Set exercise: Swap "icon" for "button" everywhere in the lines below and write all the lines out again with nothing else changed. Leave the pictures out of your answer.

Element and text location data
━━━━━━━━━━

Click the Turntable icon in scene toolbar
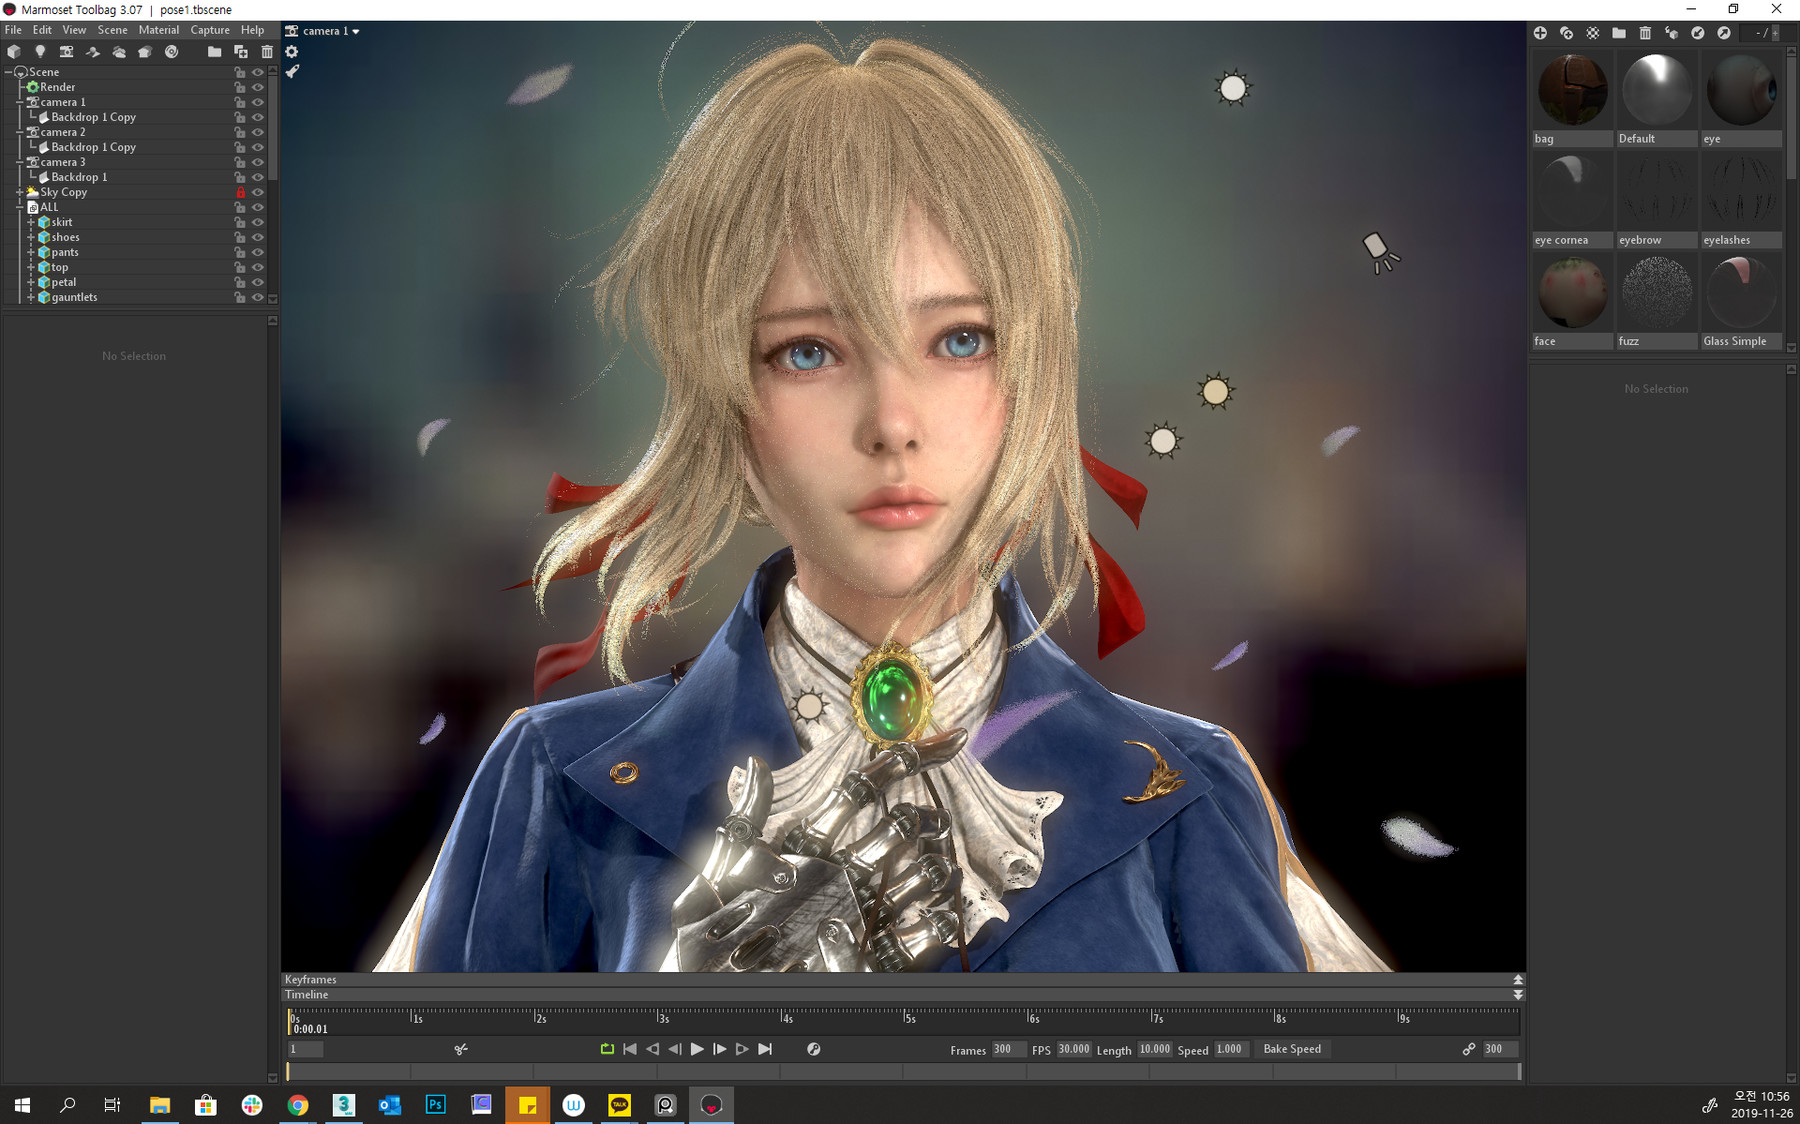Screen dimensions: 1800x1124 (x=171, y=51)
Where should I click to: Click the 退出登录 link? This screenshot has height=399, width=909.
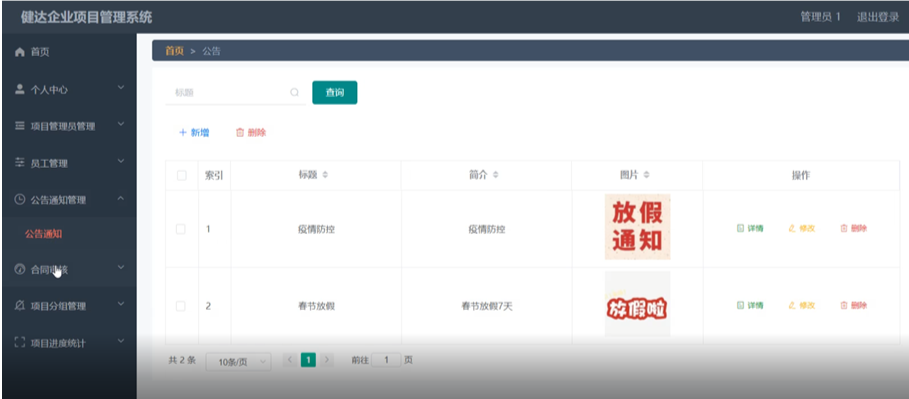[x=878, y=17]
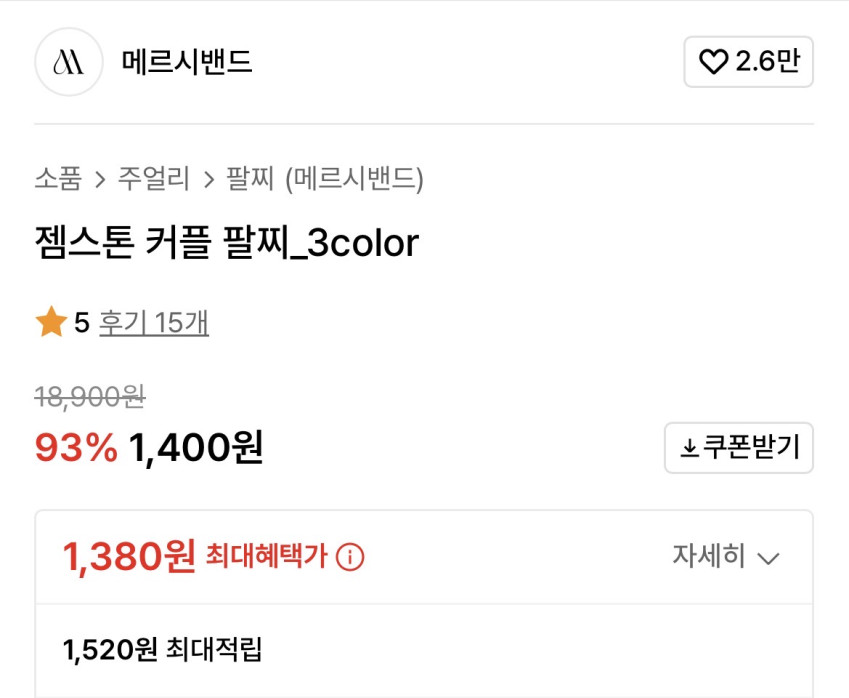
Task: Click the 93% discount rate text
Action: (x=76, y=448)
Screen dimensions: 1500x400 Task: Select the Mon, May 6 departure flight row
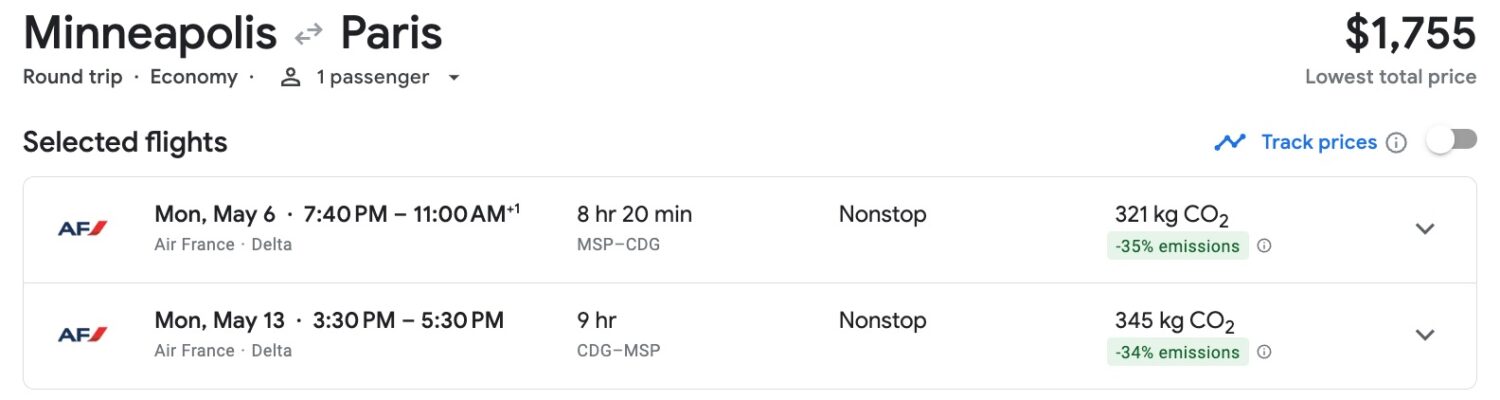(x=750, y=229)
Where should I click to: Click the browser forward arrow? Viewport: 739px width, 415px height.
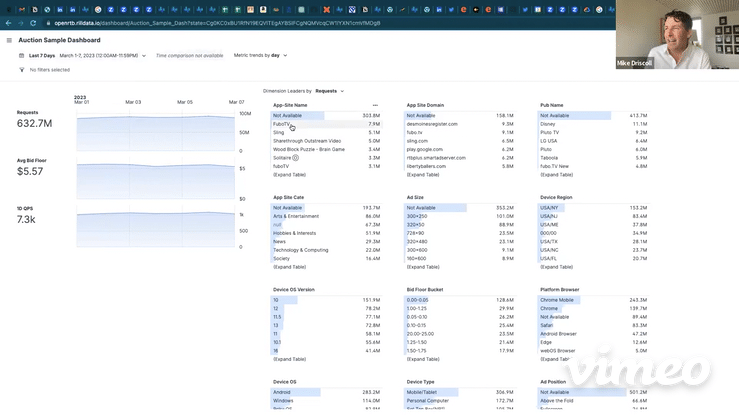click(x=21, y=23)

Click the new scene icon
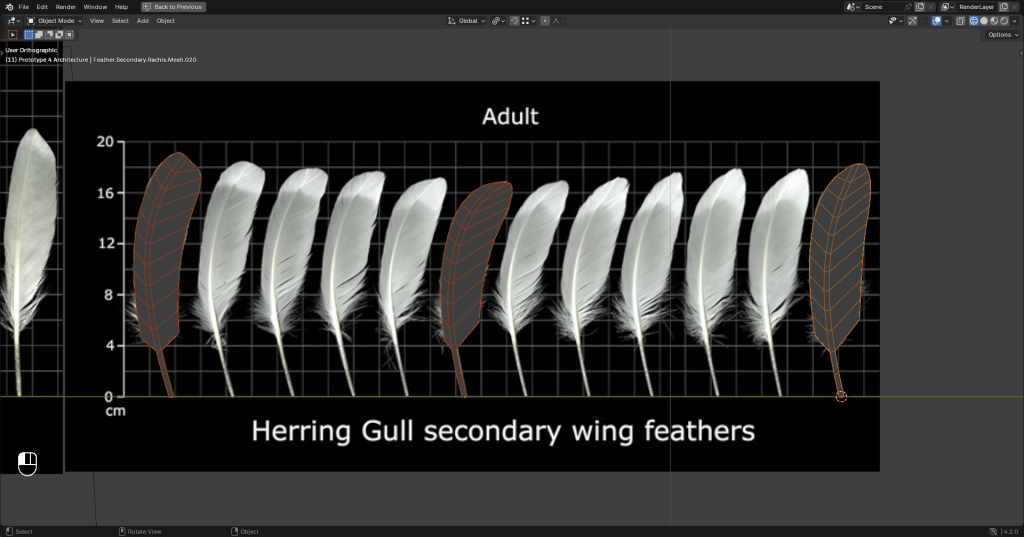[919, 7]
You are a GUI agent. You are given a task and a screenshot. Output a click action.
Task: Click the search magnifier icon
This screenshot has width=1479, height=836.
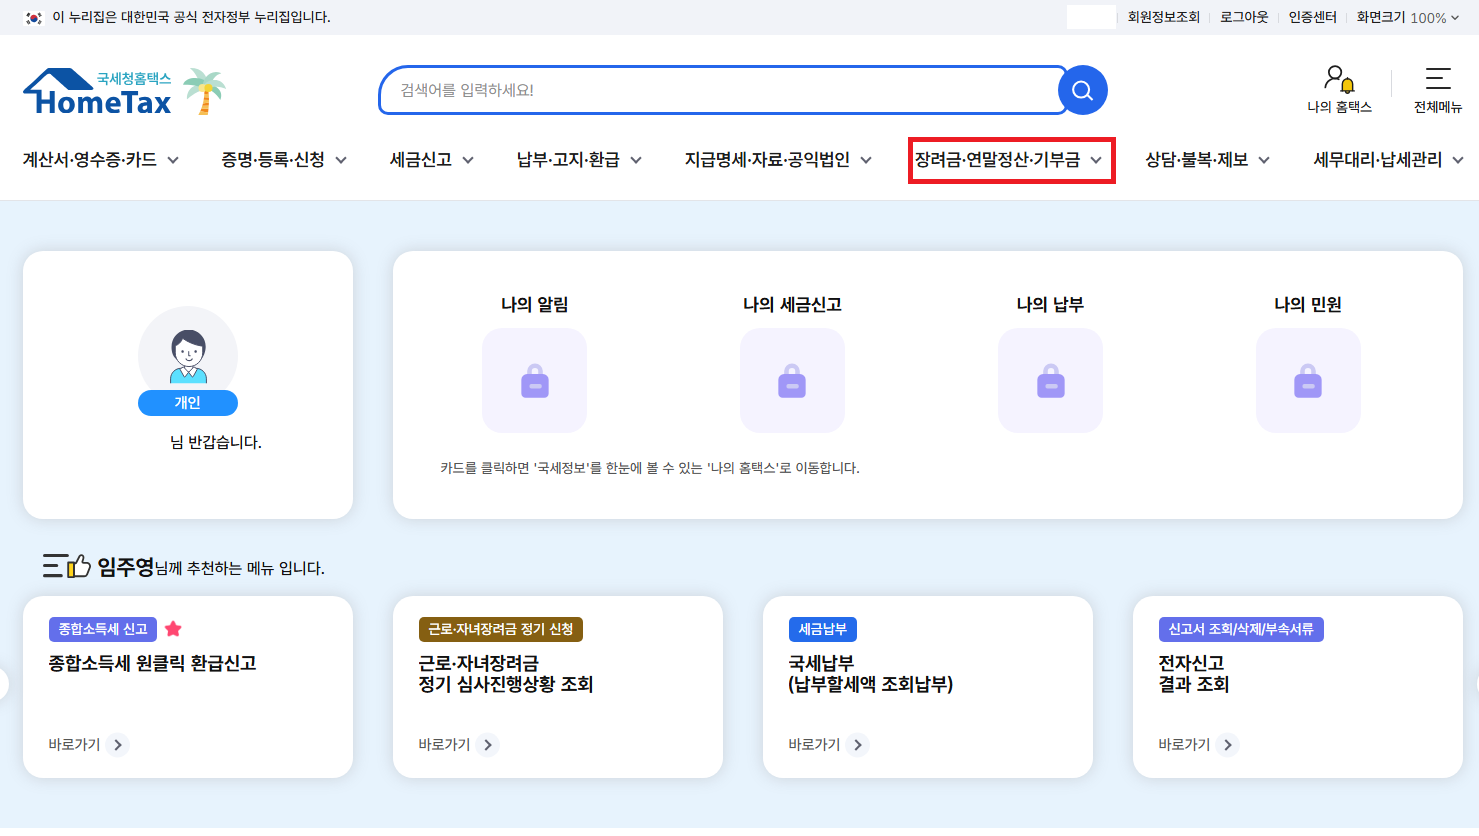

━━━━━━━━━━

Task output:
Click the Turntable button in scene toolbar
Screen dimensions: 1800x1124 (x=171, y=51)
Where should I click to: Click the 退出登录 link? This screenshot has height=399, width=909.
[x=878, y=17]
Task: Click the 93% discount rate text
Action: (x=76, y=448)
Screen dimensions: 1500x400 Task: Select the Mon, May 6 departure flight row
(x=750, y=229)
Where should I click to: Click the browser forward arrow? Viewport: 739px width, 415px height.
click(x=21, y=23)

Click the new scene button
[919, 7]
You are a GUI agent. You are given a task and a screenshot. Output a click action.
Task: Click the search magnifier button
This screenshot has width=1479, height=836.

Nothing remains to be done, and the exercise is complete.